Ci spiega come avete affrontato il problema?

Il progetto ha coinvolto le sedi di Padova, Altavilla Vicentina e di Pianiga, dove inizialmente erano distribuite 22 macchine tra fotocopiatrici e stampanti. In sede di analisi ci siamo resi conto che il proliferare di stampanti di piccole dimensioni per uso personale o ristretto aveva creato una situazione non ottimale, causando, tra l’altro, costi elevati per la manutenzione e l’acquisto delle cartucce di toner. La riorganizzazione è consistita nella creazione dei “multifunzione di piano” dove convergono le stampe, b/n o a colori, le fotocopie, i fax e le scansioni di più uffici contemporaneamente. In questo modo abbiamo ridotto il parco macchine a 11 dispositivi, che poi sono aumentati ma solo per sostituire stampanti ad impatto e moduli continui con stampanti laser. Tutto questo, come detto, è iniziato nel 2007 con un contratto Pay Per Click che proprio di recente è stato integrato con nuovi dispositivi e servizi.
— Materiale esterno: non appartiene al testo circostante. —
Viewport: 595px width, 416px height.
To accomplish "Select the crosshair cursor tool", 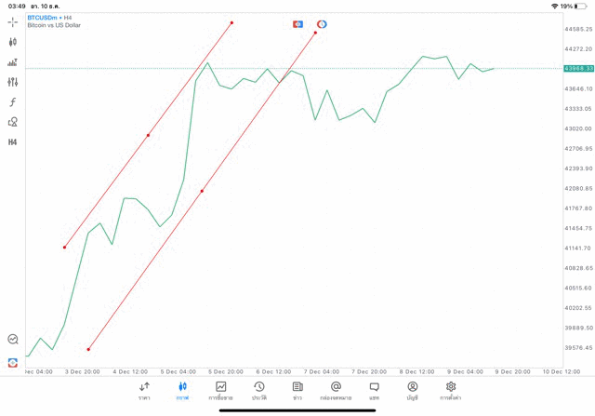I will tap(13, 21).
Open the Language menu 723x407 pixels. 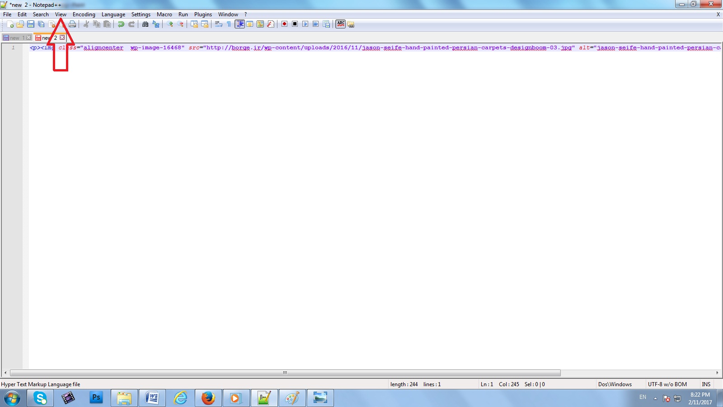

Quali nuovi dispositivi e servizi?

Insieme all’esigenza di ridurre gli sprechi, contenere i costi e semplificare la gestione, si è manifestata quella di instaurare un monitoraggio costante dei dispositivi di stampa per avere sempre sotto controllo il livello di efficienza del processo, velocizzare le operazioni di approvvigionamento e garantirci un controllo capillare dei costi. In particolare in seguito ad una implementazione del nostro ERP, abbiamo sostituito le 6 stampanti ad impatto, collocate nei punti vendita e che utilizzavamo per la stampa di DDT, con altrettante nuove stampanti laser da banco più economiche nella gestione, estremamente veloci e soprattutto silenziose portando a 17 il numero complessivo di macchine.
Un aspetto importante riguarda il colore, di cui si fa un uso abbastanza intenso in azienda. Grazie ai nuovi sistemi potremo assegnare a ogni singola filiale dei budget di spesa per le stampe a colori, superato il quale gli interessati dovranno fermarsi o, in alternativa, chiedere una nuova autorizzazione di spesa.